What to work on:
1. From the glass recycling text, extract the passage starting at "Even if the" and ending at "Charleston, West Virginia.".
2. Answer these questions using the glass recycling text:
(a) Which towns does it name as having recently scrapped their glass curbside programs?
(b) According to the text, what uses does the crushed glass sent to landfills often serve?
(c) What percentage of glass ends up recycled in the 40 states without bottle deposit systems?
3. Carry on the glass recycling text from the point where it stops.

───── Article ─────

Even if the glass makes it through the sorting process in sparkling condition – maybe it came from a glass-only drop-off center or a pre-sorting system like the one Bellingham has – it still might not achieve the recycling nirvana of being made into brand-new bottles and jars. If there’s no glass recycler nearby, the community has to ship the glass elsewhere, which, as you note, can get pretty darn pricey given glass’s weight. These two strikes can mean recycling glass at all becomes too expensive to even attempt: Towns all over the country have recently scrapped their glass curbside programs, including Baton Rouge; Harrisburg, Pennsylvania; and Charleston, West Virginia.

Others are simply funneling their glass to the landfill. But if it makes you feel better, JT, it’s not quite as bad as it sounds: The crushed glass often ends up building roads or lining the trash pits at the landfill, so it’s still serving a purpose (just not an infinitely reusable one).

Overall, only 24 percent of glass ends up recycled in the 40 states that don’t have bottle deposit systems (it’s a sunnier 63 percent in the 10 states that do). But I do have good news: There are ways our recycling systems can improve that track record. Investing in new optical scanning equipment that can more effectively sort different types of glass down at the MRF is one. Another step is starting up more glass-only collection programs, like this one in Colorado. And switching over to a source-separated system, where you and I keep the glass from mingling with the paper before it hits the MRF (whether that’s in our curbside bins or through drop-off recycling centers) would also reduce glass contamination. But we should be careful with that last one, as it would also likely reduce overall recycling rates due to the PIA factor. Dual-stream systems, in which glass and other containers are separated from paper, could be a nice compromise.

───── Material shown ─────

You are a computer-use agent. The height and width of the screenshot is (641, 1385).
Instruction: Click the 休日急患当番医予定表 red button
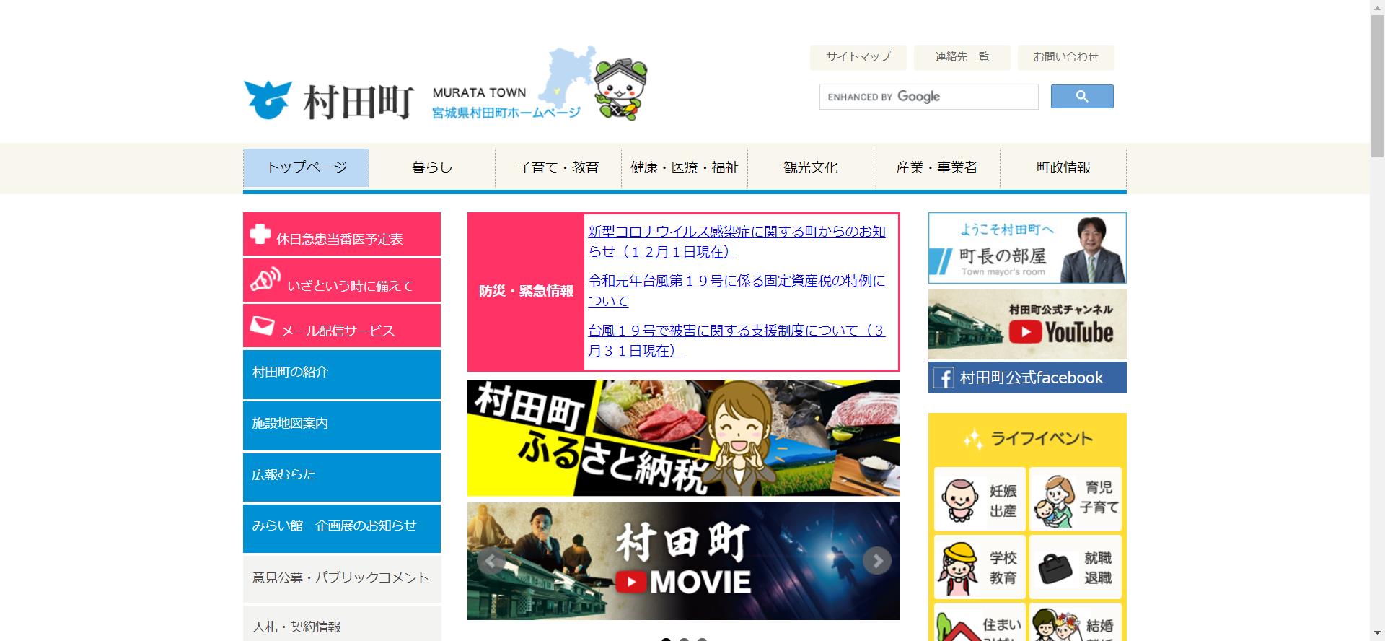click(341, 235)
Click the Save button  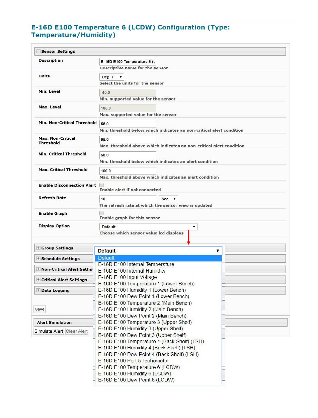coord(39,309)
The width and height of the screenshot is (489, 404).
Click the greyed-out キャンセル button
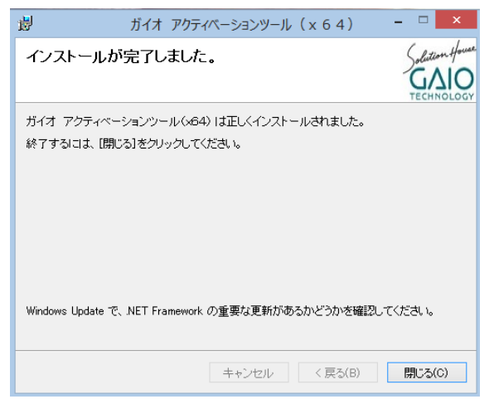pos(249,372)
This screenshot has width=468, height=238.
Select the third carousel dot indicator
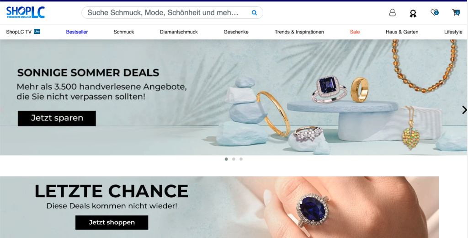click(x=241, y=159)
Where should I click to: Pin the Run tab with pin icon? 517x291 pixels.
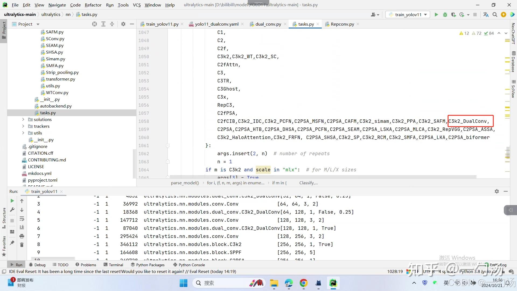click(x=12, y=243)
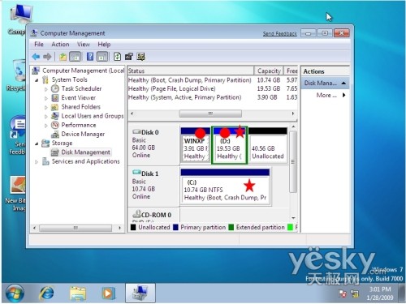The image size is (406, 304).
Task: Click the Up one level folder icon
Action: point(63,57)
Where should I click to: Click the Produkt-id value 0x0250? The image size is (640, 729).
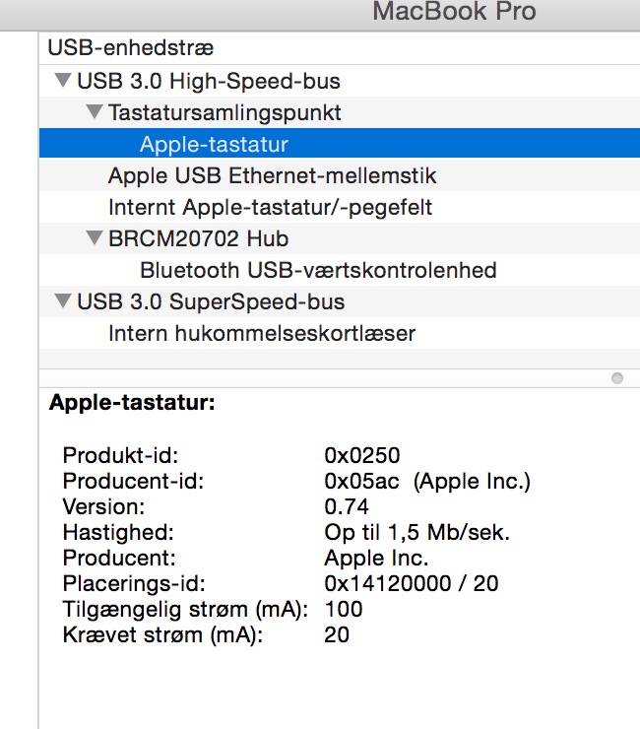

─────

Per-task answers:
1.
Even if the glass makes it through the sorting process in sparkling condition – maybe it came from a glass-only drop-off center or a pre-sorting system like the one Bellingham has – it still might not achieve the recycling nirvana of being made into brand-new bottles and jars. If there’s no glass recycler nearby, the community has to ship the glass elsewhere, which, as you note, can get pretty darn pricey given glass’s weight. These two strikes can mean recycling glass at all becomes too expensive to even attempt: Towns all over the country have recently scrapped their glass curbside programs, including Baton Rouge; Harrisburg, Pennsylvania; and Charleston, West Virginia.

2.
(a) Baton Rouge; Harrisburg, Pennsylvania; and Charleston, West Virginia.
(b) Building roads or lining the trash pits at the landfill.
(c) 24 percent.

3.
Finally, to your real question: Must we all give up our local microbrews? Of course not: Buy yourself a reusable growler and get thee to the brewery for a bulk purchase. And if you must sip from the bottle from time to time, we can be more confident it will end up recycled if we use a drop-off center and not a single-stream bin. Bike there for triple green points – you’ll save emissions and burn enough calories to make up for your sudsy indulgences. Cheers!

Fragiley,
Umbra

Correction: The original version of this column incorrectly implied that Bellingham does not recycle most of its glass. Umbra/Grist regrets the error.